What you return must be an exact copy of the lines in the listing below between the line holding "наличники (129, 843)" and the line holding "Дизайн интерьера (86, 2216)", inclusive, and nothing more.
────────────────
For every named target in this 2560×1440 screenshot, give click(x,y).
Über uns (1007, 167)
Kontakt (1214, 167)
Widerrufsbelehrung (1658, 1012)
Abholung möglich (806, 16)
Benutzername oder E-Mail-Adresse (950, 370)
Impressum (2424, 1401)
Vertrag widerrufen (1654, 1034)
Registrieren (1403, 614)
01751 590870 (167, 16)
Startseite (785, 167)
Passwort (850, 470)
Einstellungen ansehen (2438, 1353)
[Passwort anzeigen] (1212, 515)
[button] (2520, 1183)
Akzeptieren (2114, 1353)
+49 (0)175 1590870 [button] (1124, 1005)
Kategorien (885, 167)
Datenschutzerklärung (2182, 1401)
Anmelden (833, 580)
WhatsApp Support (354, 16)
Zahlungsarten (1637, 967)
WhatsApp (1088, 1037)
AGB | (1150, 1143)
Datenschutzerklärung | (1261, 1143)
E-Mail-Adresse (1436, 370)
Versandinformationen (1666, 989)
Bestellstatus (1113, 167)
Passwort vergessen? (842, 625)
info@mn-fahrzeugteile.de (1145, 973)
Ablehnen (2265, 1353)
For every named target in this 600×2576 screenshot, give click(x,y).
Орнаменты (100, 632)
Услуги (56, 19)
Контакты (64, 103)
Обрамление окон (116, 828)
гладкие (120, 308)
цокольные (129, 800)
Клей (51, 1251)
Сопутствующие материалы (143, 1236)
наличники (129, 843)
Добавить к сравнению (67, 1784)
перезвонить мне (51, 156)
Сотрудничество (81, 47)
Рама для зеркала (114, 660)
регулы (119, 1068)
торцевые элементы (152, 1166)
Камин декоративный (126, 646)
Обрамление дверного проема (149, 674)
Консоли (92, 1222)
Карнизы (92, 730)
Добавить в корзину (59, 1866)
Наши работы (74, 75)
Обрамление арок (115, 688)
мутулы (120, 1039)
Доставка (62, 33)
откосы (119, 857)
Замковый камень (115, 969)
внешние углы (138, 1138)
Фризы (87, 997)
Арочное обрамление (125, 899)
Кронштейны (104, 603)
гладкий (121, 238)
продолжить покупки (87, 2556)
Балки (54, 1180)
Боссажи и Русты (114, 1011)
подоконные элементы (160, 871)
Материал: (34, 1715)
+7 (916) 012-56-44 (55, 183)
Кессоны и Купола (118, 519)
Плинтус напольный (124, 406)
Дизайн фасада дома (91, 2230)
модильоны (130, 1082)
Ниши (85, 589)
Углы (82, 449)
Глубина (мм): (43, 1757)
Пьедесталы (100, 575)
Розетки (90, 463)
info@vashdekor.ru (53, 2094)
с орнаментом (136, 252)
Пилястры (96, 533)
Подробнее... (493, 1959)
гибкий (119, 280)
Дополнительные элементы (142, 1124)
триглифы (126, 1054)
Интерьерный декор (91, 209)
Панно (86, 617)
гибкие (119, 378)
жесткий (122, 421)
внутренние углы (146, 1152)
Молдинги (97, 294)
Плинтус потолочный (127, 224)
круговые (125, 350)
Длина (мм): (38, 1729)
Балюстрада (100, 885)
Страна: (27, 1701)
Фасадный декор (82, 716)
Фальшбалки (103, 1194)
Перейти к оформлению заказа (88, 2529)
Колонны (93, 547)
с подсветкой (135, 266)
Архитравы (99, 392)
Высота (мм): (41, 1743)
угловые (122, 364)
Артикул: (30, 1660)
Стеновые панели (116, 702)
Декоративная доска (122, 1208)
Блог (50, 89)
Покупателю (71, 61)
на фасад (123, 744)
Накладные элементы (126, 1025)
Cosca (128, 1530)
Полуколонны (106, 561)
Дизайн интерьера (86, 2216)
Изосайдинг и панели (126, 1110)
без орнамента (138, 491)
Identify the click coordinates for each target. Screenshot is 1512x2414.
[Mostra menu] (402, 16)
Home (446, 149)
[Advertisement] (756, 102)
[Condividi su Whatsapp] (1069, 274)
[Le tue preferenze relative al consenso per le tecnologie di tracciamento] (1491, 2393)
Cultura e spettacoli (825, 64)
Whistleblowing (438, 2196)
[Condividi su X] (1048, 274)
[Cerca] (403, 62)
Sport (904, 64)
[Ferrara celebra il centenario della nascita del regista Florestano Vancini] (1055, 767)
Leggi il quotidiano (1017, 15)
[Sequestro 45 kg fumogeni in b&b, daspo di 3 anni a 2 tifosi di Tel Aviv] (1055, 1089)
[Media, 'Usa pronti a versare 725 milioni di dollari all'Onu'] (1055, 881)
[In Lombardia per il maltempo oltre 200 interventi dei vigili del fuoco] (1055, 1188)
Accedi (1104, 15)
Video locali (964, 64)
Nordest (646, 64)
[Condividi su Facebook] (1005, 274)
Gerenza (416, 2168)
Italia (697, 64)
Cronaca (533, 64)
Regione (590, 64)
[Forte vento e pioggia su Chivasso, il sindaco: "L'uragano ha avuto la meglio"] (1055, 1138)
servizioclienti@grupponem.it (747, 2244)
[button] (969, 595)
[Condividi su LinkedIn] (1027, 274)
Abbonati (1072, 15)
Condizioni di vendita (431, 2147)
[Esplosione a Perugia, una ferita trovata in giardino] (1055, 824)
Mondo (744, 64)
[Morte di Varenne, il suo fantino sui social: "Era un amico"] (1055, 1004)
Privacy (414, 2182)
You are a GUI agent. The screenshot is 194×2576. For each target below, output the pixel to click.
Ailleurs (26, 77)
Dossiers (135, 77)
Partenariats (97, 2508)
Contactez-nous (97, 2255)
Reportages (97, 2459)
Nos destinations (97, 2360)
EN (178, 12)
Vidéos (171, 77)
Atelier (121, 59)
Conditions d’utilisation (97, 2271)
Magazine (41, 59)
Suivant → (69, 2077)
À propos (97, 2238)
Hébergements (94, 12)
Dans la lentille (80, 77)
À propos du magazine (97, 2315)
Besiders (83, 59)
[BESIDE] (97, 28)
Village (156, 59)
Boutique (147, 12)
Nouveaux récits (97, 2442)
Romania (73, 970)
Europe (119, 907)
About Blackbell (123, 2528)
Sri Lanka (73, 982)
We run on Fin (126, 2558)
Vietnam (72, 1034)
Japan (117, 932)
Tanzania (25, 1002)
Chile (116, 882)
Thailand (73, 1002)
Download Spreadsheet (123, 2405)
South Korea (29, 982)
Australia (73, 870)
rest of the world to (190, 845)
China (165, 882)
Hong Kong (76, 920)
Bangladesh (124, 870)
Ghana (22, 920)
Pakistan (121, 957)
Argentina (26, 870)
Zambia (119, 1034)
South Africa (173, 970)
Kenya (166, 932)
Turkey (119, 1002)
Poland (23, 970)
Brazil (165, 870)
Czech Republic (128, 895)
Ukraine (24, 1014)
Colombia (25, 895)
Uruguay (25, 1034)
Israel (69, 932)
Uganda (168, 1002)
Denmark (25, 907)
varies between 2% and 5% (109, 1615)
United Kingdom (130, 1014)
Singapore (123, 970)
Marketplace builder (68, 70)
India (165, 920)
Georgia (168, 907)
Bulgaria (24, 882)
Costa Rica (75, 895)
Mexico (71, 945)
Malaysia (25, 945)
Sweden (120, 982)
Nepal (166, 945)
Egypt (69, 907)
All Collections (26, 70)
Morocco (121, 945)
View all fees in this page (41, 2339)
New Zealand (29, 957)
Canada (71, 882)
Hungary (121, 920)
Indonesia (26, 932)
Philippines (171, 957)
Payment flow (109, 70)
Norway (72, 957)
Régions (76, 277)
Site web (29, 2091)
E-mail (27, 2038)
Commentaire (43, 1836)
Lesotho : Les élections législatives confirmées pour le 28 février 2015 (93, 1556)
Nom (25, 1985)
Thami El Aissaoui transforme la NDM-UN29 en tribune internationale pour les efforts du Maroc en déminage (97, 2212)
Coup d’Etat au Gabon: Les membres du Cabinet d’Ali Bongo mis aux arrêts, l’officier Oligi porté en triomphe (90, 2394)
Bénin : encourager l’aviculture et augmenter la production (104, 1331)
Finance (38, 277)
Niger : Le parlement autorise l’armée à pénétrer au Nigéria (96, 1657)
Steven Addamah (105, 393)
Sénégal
────────────────
FINAL ANSWER →
наличники (129, 843)
Добавить к сравнению (67, 1784)
перезвонить мне (51, 156)
Сотрудничество (81, 47)
Рама для зеркала (114, 660)
регулы (119, 1068)
торцевые элементы (152, 1166)
Камин декоративный (126, 646)
Обрамление дверного проема (149, 674)
Консоли (92, 1222)
Карнизы (92, 730)
Добавить в корзину (59, 1866)
Наши работы (74, 75)
Обрамление арок (115, 688)
мутулы (120, 1039)
Доставка (62, 33)
откосы (119, 857)
Замковый камень (115, 969)
внешние углы (138, 1138)
Фризы (87, 997)
Арочное обрамление (125, 899)
Кронштейны (104, 603)
гладкий (121, 238)
продолжить покупки (87, 2556)
Балки (54, 1180)
Боссажи и Русты (114, 1011)
подоконные элементы (160, 871)
Материал: (34, 1715)
+7 (916) 012-56-44 (55, 183)
Кессоны и Купола (118, 519)
Плинтус напольный (124, 406)
Дизайн фасада дома (91, 2230)
модильоны (130, 1082)
Ниши (85, 589)
Углы (82, 449)
Глубина (мм): (43, 1757)
Пьедесталы (100, 575)
Розетки (90, 463)
info@vashdekor.ru (53, 2094)
с орнаментом (136, 252)
Пилястры (96, 533)
Подробнее... (493, 1959)
гибкий (119, 280)
Дополнительные элементы (142, 1124)
триглифы (126, 1054)
Интерьерный декор (91, 209)
Панно (86, 617)
гибкие (119, 378)
жесткий (122, 421)
внутренние углы (146, 1152)
Молдинги (97, 294)
Плинтус потолочный (127, 224)
круговые (125, 350)
Длина (мм): (38, 1729)
Балюстрада (100, 885)
Страна: (27, 1701)
Фасадный декор (82, 716)
Фальшбалки (103, 1194)
Перейти к оформлению заказа (88, 2529)
Колонны (93, 547)
с подсветкой (135, 266)
Архитравы (99, 392)
Высота (мм): (41, 1743)
угловые (122, 364)
Артикул: (30, 1660)
Стеновые панели (116, 702)
Декоративная доска (122, 1208)
Блог (50, 89)
Покупателю (71, 61)
на фасад (123, 744)
Накладные элементы (126, 1025)
Cosca (128, 1530)
Полуколонны (106, 561)
Дизайн интерьера (86, 2216)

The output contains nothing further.